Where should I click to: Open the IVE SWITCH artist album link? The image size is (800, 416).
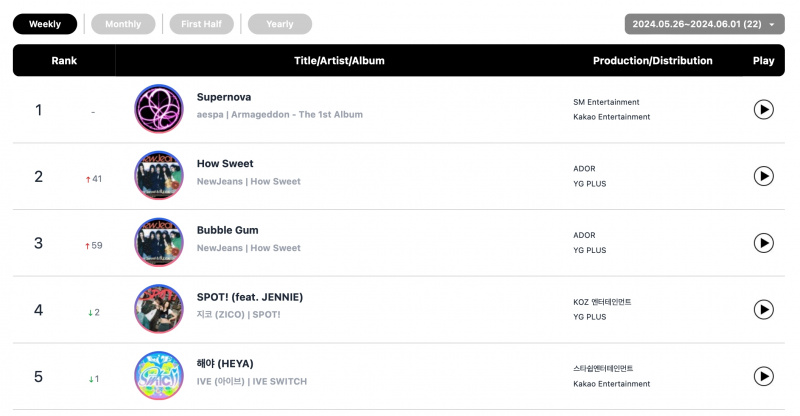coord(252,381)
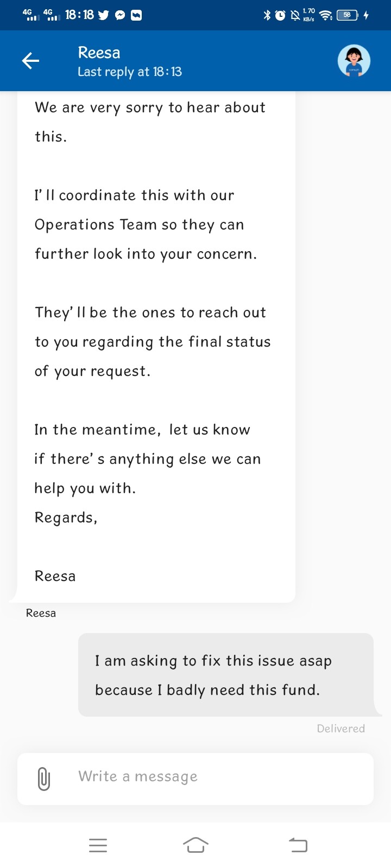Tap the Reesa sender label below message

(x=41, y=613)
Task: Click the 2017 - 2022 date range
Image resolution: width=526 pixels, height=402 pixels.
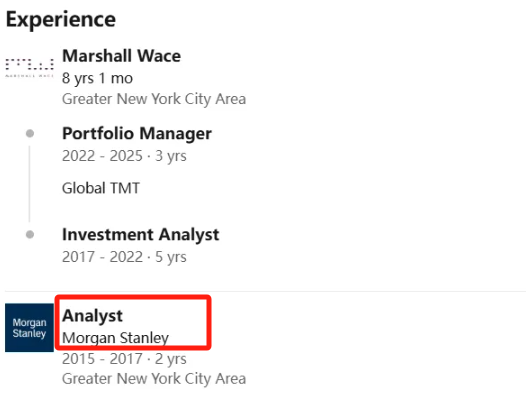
____
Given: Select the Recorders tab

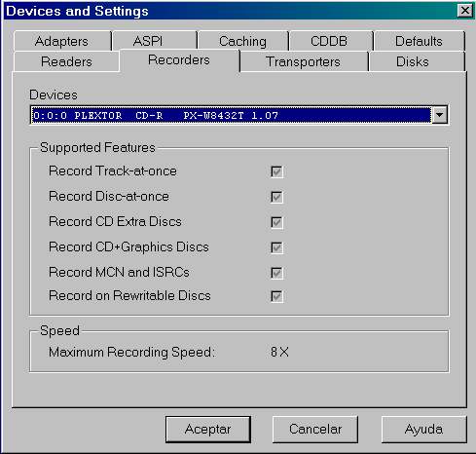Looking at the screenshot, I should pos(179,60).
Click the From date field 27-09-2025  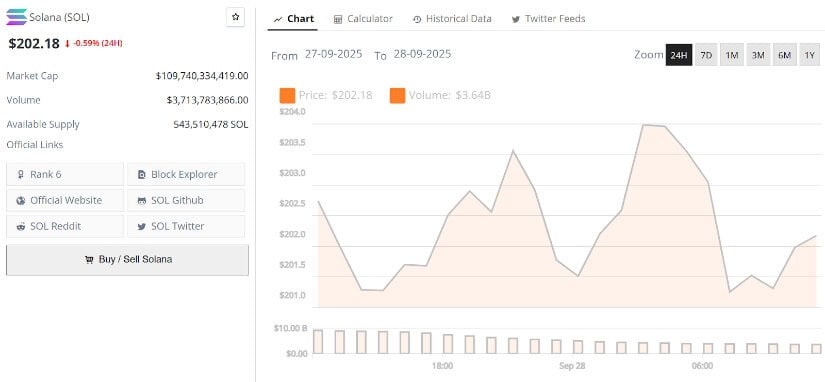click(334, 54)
____
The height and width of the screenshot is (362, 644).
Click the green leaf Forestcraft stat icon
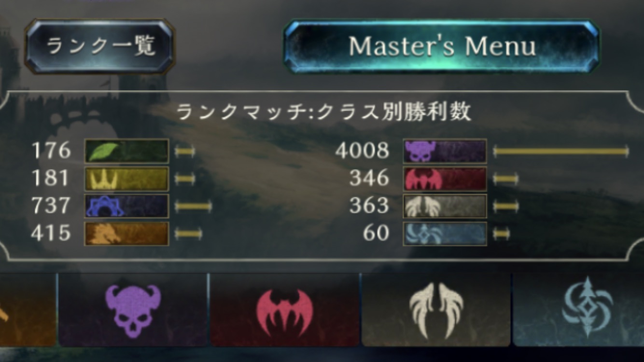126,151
____
- [EXERCISE REQUIREMENTS]:
Return exactly the stretch above whose first line contains "Where should I" and whose last line contains "Image resolution: width=526", and nothing outside it. The pictures should not appear.

- [ANSWER TO THE EXERCISE]:
Where should I click to: Open the IVE SWITCH artist album link? The image size is (800, 416).
coord(252,381)
Tap the Reesa sender label below message

(x=41, y=613)
Task: Click the 2017 - 2022 date range
Image resolution: width=526 pixels, height=402 pixels.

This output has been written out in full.